• **Problem to solve**:
The answer must restate every entry exactly as it appears.
• • • •
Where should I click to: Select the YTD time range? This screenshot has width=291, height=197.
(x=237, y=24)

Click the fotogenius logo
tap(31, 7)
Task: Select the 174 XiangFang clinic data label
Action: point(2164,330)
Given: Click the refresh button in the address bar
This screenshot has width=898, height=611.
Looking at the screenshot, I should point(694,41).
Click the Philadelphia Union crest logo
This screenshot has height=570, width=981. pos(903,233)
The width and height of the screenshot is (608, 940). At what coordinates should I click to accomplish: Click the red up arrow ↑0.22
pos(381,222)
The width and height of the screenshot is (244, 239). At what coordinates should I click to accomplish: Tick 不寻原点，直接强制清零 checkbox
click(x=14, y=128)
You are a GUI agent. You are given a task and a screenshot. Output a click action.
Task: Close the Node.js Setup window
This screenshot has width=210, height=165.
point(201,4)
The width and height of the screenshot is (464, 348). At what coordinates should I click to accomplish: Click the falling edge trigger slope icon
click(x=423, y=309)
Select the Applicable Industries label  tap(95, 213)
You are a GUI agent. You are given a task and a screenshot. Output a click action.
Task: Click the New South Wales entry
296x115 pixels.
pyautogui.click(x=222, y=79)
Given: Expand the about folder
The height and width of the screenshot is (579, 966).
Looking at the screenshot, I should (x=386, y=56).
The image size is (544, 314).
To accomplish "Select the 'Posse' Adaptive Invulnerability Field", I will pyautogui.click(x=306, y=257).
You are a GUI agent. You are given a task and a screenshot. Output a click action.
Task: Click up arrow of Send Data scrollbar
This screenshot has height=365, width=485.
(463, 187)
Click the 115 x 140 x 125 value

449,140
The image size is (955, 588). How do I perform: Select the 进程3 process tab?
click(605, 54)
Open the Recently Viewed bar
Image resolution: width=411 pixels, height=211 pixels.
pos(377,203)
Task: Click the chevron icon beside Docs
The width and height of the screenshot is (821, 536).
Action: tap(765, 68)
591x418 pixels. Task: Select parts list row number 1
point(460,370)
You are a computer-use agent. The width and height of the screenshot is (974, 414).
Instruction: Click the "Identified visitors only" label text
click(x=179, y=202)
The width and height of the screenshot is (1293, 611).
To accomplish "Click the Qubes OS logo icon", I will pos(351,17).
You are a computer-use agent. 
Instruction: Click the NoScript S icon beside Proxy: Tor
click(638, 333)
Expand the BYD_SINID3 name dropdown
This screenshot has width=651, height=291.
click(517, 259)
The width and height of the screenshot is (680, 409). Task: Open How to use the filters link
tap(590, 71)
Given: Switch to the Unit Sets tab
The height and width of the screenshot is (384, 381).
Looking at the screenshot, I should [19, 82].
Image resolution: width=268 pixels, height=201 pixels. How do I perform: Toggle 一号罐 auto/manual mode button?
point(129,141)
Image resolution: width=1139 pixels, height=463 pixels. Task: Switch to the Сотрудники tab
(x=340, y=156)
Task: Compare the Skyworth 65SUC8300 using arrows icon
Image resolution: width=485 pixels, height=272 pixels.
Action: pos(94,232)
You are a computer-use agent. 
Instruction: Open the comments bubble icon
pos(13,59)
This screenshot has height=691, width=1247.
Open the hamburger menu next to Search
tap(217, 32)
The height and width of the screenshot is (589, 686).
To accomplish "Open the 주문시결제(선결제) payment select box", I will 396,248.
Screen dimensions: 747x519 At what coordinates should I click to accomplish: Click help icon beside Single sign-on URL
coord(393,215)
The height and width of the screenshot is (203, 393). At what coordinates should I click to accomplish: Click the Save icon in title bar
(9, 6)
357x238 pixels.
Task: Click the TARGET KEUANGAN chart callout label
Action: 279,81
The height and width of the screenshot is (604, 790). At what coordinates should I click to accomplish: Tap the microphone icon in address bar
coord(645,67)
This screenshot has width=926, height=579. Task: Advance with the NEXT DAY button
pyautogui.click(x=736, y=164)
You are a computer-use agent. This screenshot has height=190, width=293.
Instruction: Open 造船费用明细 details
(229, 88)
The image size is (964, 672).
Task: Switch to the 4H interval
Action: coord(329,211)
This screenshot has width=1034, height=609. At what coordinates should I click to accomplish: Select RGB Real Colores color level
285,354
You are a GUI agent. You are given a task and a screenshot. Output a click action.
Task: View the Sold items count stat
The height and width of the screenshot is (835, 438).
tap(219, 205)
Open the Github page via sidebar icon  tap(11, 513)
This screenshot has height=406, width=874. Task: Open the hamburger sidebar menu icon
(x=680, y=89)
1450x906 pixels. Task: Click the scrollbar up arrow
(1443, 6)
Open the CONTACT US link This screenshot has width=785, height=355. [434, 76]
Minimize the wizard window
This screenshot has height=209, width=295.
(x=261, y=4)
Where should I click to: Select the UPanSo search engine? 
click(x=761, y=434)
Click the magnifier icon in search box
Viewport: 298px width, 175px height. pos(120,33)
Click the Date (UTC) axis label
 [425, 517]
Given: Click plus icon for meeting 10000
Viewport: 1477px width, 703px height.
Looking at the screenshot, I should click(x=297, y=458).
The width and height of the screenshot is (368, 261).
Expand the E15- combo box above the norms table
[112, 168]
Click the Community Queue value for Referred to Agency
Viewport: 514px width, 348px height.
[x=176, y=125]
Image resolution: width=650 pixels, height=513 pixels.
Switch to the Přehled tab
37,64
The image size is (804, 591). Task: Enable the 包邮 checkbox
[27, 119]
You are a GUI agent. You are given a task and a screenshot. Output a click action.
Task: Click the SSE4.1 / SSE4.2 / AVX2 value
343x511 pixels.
• • • •
• **Solution below**:
Where should I click to: Select the YTD time range? This screenshot has width=291, height=197.
(x=237, y=24)

Click the fotogenius logo
tap(31, 7)
Task: Select the 174 XiangFang clinic data label
Action: point(2164,330)
Given: Click the refresh button in the address bar
This screenshot has width=898, height=611.
Looking at the screenshot, I should point(694,41).
Click the Philadelphia Union crest logo
This screenshot has height=570, width=981. pos(903,233)
The width and height of the screenshot is (608, 940). At what coordinates should I click to accomplish: Click the red up arrow ↑0.22
pos(381,222)
The width and height of the screenshot is (244, 239). At what coordinates should I click to accomplish: Tick 不寻原点，直接强制清零 checkbox
click(x=14, y=128)
You are a GUI agent. You are given a task and a screenshot. Output a click action.
Task: Close the Node.js Setup window
This screenshot has width=210, height=165.
point(201,4)
The width and height of the screenshot is (464, 348). At what coordinates should I click to accomplish: Click the falling edge trigger slope icon
click(x=423, y=309)
Select the Applicable Industries label  tap(95, 213)
You are a GUI agent. You are given a task and a screenshot. Output a click action.
Task: Click the New South Wales entry
296x115 pixels.
pyautogui.click(x=222, y=79)
Given: Expand the about folder
The height and width of the screenshot is (579, 966).
Looking at the screenshot, I should (x=386, y=56).
The image size is (544, 314).
To accomplish "Select the 'Posse' Adaptive Invulnerability Field", I will pyautogui.click(x=306, y=257).
You are a GUI agent. You are given a task and a screenshot. Output a click action.
Task: Click up arrow of Send Data scrollbar
This screenshot has height=365, width=485.
(463, 187)
Click the 115 x 140 x 125 value

449,140
The image size is (955, 588). How do I perform: Select the 进程3 process tab?
click(605, 54)
Open the Recently Viewed bar
Image resolution: width=411 pixels, height=211 pixels.
pos(377,203)
Task: Click the chevron icon beside Docs
The width and height of the screenshot is (821, 536).
Action: tap(765, 68)
591x418 pixels. Task: Select parts list row number 1
point(460,370)
You are a computer-use agent. The width and height of the screenshot is (974, 414).
Instruction: Click the "Identified visitors only" label text
click(x=179, y=202)
The width and height of the screenshot is (1293, 611).
To accomplish "Click the Qubes OS logo icon", I will pos(351,17).
You are a computer-use agent. 
Instruction: Click the NoScript S icon beside Proxy: Tor
click(638, 333)
Expand the BYD_SINID3 name dropdown
This screenshot has width=651, height=291.
click(517, 259)
The width and height of the screenshot is (680, 409). Task: Open How to use the filters link
tap(590, 71)
Given: Switch to the Unit Sets tab
The height and width of the screenshot is (384, 381).
Looking at the screenshot, I should [19, 82].
Image resolution: width=268 pixels, height=201 pixels. How do I perform: Toggle 一号罐 auto/manual mode button?
point(129,141)
Image resolution: width=1139 pixels, height=463 pixels. Task: Switch to the Сотрудники tab
(x=340, y=156)
Task: Compare the Skyworth 65SUC8300 using arrows icon
Image resolution: width=485 pixels, height=272 pixels.
Action: pos(94,232)
You are a computer-use agent. 
Instruction: Open the comments bubble icon
pos(13,59)
This screenshot has height=691, width=1247.
Open the hamburger menu next to Search
tap(217, 32)
The height and width of the screenshot is (589, 686).
To accomplish "Open the 주문시결제(선결제) payment select box", I will 396,248.
Screen dimensions: 747x519 At what coordinates should I click to accomplish: Click help icon beside Single sign-on URL
coord(393,215)
The height and width of the screenshot is (203, 393). At what coordinates should I click to accomplish: Click the Save icon in title bar
(9, 6)
357x238 pixels.
Task: Click the TARGET KEUANGAN chart callout label
Action: 279,81
The height and width of the screenshot is (604, 790). At what coordinates should I click to accomplish: Tap the microphone icon in address bar
coord(645,67)
This screenshot has width=926, height=579. Task: Advance with the NEXT DAY button
pyautogui.click(x=736, y=164)
You are a computer-use agent. This screenshot has height=190, width=293.
Instruction: Open 造船费用明细 details
(229, 88)
The image size is (964, 672).
Task: Switch to the 4H interval
Action: coord(329,211)
This screenshot has width=1034, height=609. At what coordinates should I click to accomplish: Select RGB Real Colores color level
285,354
You are a GUI agent. You are given a task and a screenshot. Output a click action.
Task: View the Sold items count stat
The height and width of the screenshot is (835, 438).
tap(219, 205)
Open the Github page via sidebar icon  tap(11, 513)
This screenshot has height=406, width=874. Task: Open the hamburger sidebar menu icon
(x=680, y=89)
1450x906 pixels. Task: Click the scrollbar up arrow
(1443, 6)
Open the CONTACT US link This screenshot has width=785, height=355. [434, 76]
Minimize the wizard window
This screenshot has height=209, width=295.
(x=261, y=4)
Where should I click to: Select the UPanSo search engine? 
click(x=761, y=434)
Click the magnifier icon in search box
Viewport: 298px width, 175px height. pos(120,33)
Click the Date (UTC) axis label
 [425, 517]
Given: Click plus icon for meeting 10000
Viewport: 1477px width, 703px height.
Looking at the screenshot, I should click(x=297, y=458).
The width and height of the screenshot is (368, 261).
Expand the E15- combo box above the norms table
[112, 168]
Click the Community Queue value for Referred to Agency
Viewport: 514px width, 348px height.
[x=176, y=125]
Image resolution: width=650 pixels, height=513 pixels.
Switch to the Přehled tab
37,64
The image size is (804, 591). Task: Enable the 包邮 checkbox
[27, 119]
You are a GUI agent. You are given a task and a screenshot. Output a click action.
Task: Click the SSE4.1 / SSE4.2 / AVX2 value
343x511 pixels.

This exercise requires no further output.